Egidio e Marco li ho persi davvero di vista, con Silvia siamo in contatto credo tramite Walter, e Sergio, dopo avergli promesso di passare dove lavorava, da poco, devo averlo disatteso, no, non son mai riuscito, me ne dispiaccio. Io Doddi e Sergio saremo dovuti rimanere molto più in contatto, ma io ero probabilmente restio ai rapporti sociali tra parenti, anche molto stretti. Mi assumo le mie responsabilità, ma lo faccio praticamente con un percorso mio storico, non con la coscienza di aver fatto volutamente nulla del genere.

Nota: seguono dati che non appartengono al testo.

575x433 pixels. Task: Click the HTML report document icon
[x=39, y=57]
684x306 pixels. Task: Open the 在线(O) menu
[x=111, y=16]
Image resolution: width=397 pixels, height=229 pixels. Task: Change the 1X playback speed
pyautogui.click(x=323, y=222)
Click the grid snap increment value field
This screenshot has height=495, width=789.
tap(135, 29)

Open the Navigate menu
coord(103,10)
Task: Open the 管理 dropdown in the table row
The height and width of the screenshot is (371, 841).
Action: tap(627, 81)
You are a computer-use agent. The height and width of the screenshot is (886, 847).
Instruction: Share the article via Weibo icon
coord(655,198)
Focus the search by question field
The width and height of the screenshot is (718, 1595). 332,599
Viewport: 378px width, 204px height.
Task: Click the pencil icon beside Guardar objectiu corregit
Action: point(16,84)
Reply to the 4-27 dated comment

Daniela, dalla parte di mamma, e un po’ tutti i cugini da parte di mamma, li ho frequentati di più, con Daniela andando a ballare ad Ossi son riuscito a tamponare una macchina ancora prima di uscire da Sassari, facevo il cretino con la macchina appena presa, lo so. Non è più voluta venire a ballare, Daniela, Eleonora giocava a basket fuori dalla sardegna, ed Ernesto Marina ed Anna erano piccoli. Nel periodo in cui giocavamo sotto casa di zio Alberto lo facevamo insieme ad Antonello, Giovanni Gabriella e Patrizia, loro vicini di casa, casa in cui il loro gatto grigio era più grande del televisore dove regolarmente sonnecchiava. E poi, sempre da qualla parte, i cugini grandi, e i nipoti quasi della mia età, squisiti, Gaetano e Fiorella hanno tirato su tre gioelli, ma anche Andrea e Valentina se la cavano egregiamente, per non parlare di Beatrice a Nicoletta, due perle rare. Con Paola ho sempre avuto un rapporto particolare, le ho fatto da testimone in divisa da marinaretto al suo primo matrimonio, e ho pianto per zio Tore, come solo per Nonna avevo fatto, no, non vado ai funerali, ma ai loro sono andato.
Un giorno al rientro dalla licenza, mia madre e Pina, mi hanno chiamato in soggiorno, dolcemente mi hanno detto che Doddi, qualche mese prima aveva avuto un incidente e non c’era più, sulla strada di stintino, guidava un Gianni credo, che saluto se lo incontro, ma non son sicuro che sia lui, non potevo stare più vicino a Doddi, e, no, non sono andato al suo funerale.